Other members of the Senate attending the dinner included Richard Blumenthal, D-Conn., a vocal critic of Facebook, and Maria Cantwell, D-Wash., who met separately with Zuckerberg.
Zuckerberg's trek to Capitol Hill comes as government regulators look into whether technology giants are violating antitrust laws.
Federal Trade Commission Chair Joseph Simons said during a Senate hearing this week that the agency is "actively investigating competitive activity" in technology markets.
In July, the FTC levied a $5 billion fine against the social media company over its handling of users’ personal information.
Zuckerberg said earlier this year that he backs a "more active role for governments and regulators" in setting rules for data privacy and would like more public input on content decisions.

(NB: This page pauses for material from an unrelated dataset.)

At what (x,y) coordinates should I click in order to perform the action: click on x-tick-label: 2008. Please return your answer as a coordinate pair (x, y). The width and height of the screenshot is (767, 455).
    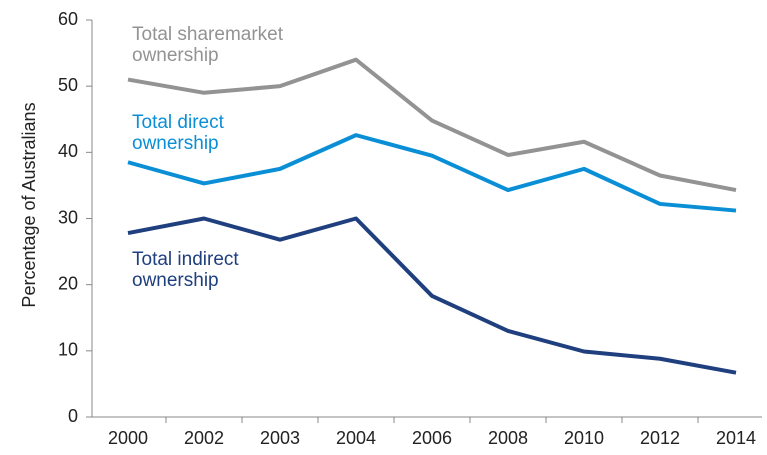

"By updating the rules for the Internet, we can preserve what’s best about it — the freedom for people to express themselves and for entrepreneurs to build new things — while also protecting society from broader harms," he said in a statement at the time.
"Internet companies should be accountable for enforcing standards on harmful content,” Zuckerberg said. “It’s impossible to remove all harmful content from the internet, but when people use dozens of different sharing services — all with their own policies and processes — we need a more standardized approach.”
Facebook Vice President Monika Bickert fielded lawmakers' questions Wednesday on why a Facebook Live video of the Christchurch, New Zealand, mosque shootings in March was not taken down until an hour after it was posted.
Bickert said the company's artificial intelligence technology "did not spot violence in the video." She said the average time it takes its AI technology to spot a violation is 12 seconds.